A 79 anni Lucio Magri, fondatore del Manifesto, è andato in Svizzera a suicidarsi, come prevedono le leggi di quel paese, assistito da un amico medico mentre altri amici e compagni attendevano nella sua abitazione romana la notizia della sua morte.
Era un uomo bellissimo, un grande intellettuale e , con Pintor, un esempio di quelle menti che rinunciano ad accartocciarsi in se stesse per scegliere di trasformare il mondo.
Con il suo studiato e pacato allontanamento dalla vita ha dato un’ultima lezione a un mondo che invece va sempre peggio, in cui la morte si esorcizza con orge e potere, puttane e barzellette, soldi bruciati e btp, in cui i politici bestemmiano e sputano, i faccendieri sono testimonial pubblicitari, un continente muore perché non può permettersi le medicine.
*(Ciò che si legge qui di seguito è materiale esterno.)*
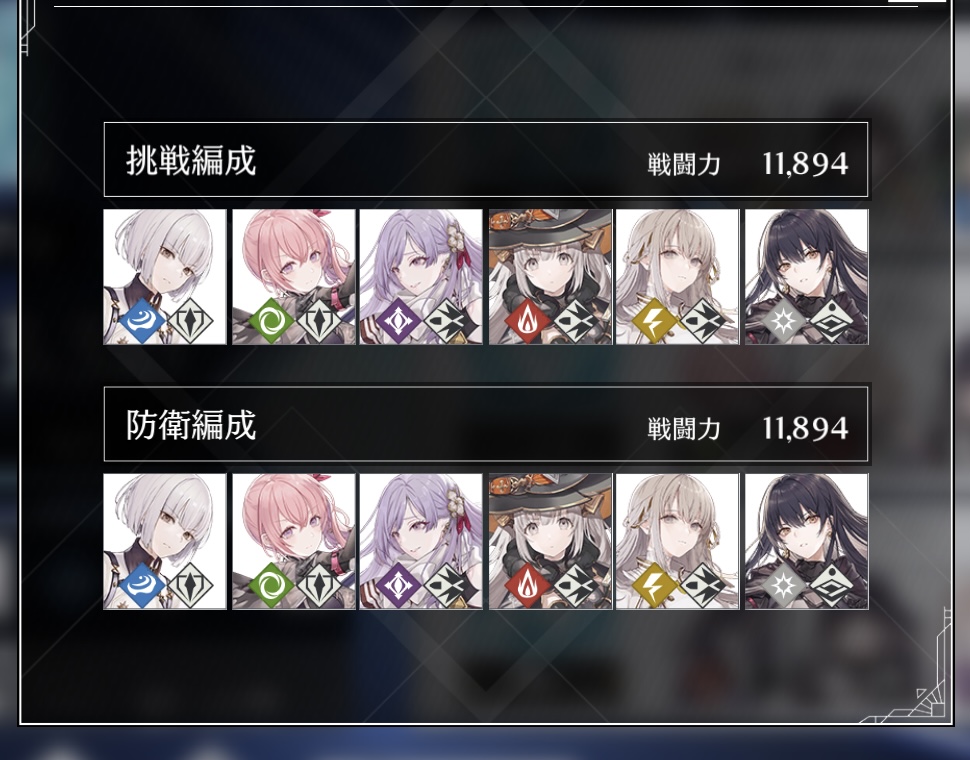Select the black-haired character in 挑戦編成
Image resolution: width=970 pixels, height=760 pixels.
tap(807, 276)
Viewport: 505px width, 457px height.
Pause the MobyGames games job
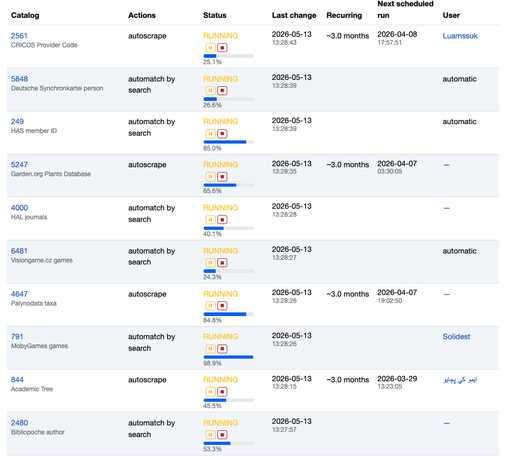210,349
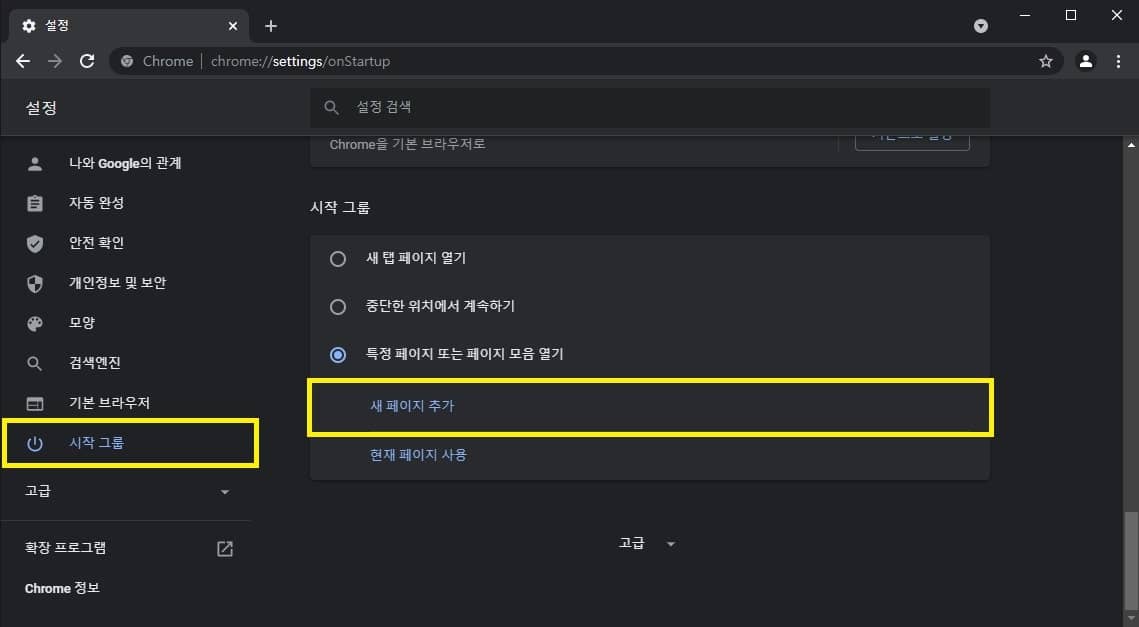The width and height of the screenshot is (1139, 627).
Task: Open the three-dot Chrome menu
Action: pyautogui.click(x=1119, y=61)
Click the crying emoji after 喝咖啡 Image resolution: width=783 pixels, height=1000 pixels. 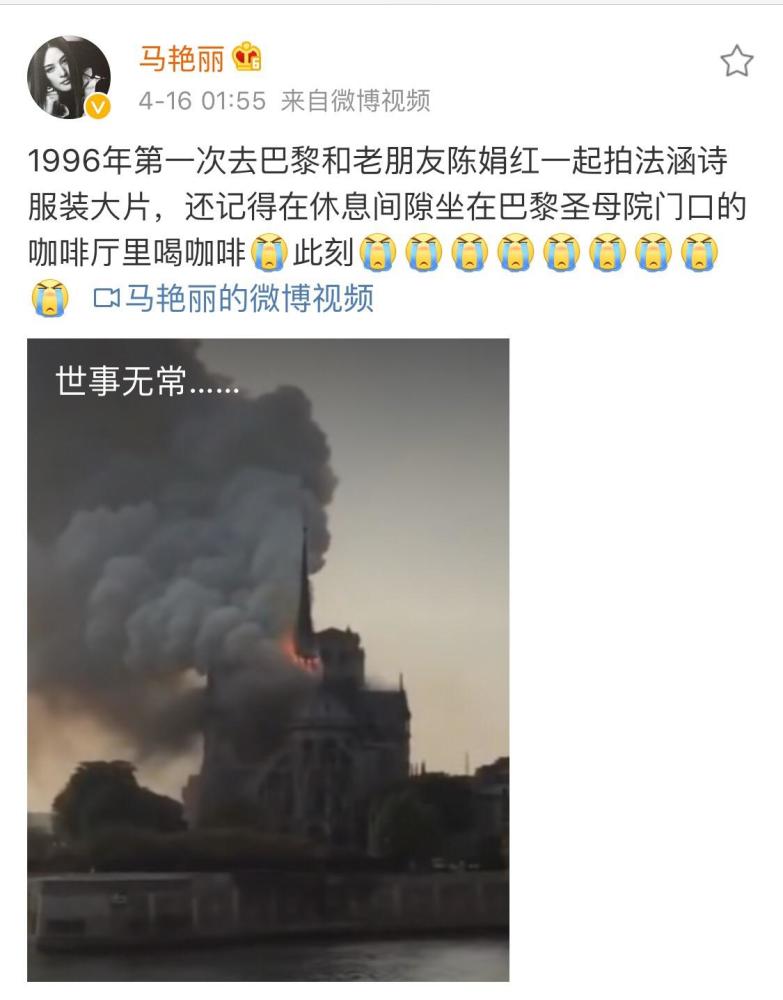pyautogui.click(x=269, y=253)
Non era suo il gesto eclatante del colpo in testa, non era suo il nevrotico consumarsi nel piacere fino allo sfinimento, e nemmeno quel restare attaccati al nulla che ci spinge a vedere un senso in cose che un senso non lo hanno.
Era invece sua la civiltà di andarsene. Parlarne alle persone care. Organizzare il suo dopo, distribuendo compiti amorevoli agli amici e compagni di sempre.
La vita gli era semplicemente insopportabile.
Anche questa lezione di civiltà cadrà nel vuoto, ma chi può la tenga cara, perché uomini così non ce ne sono più.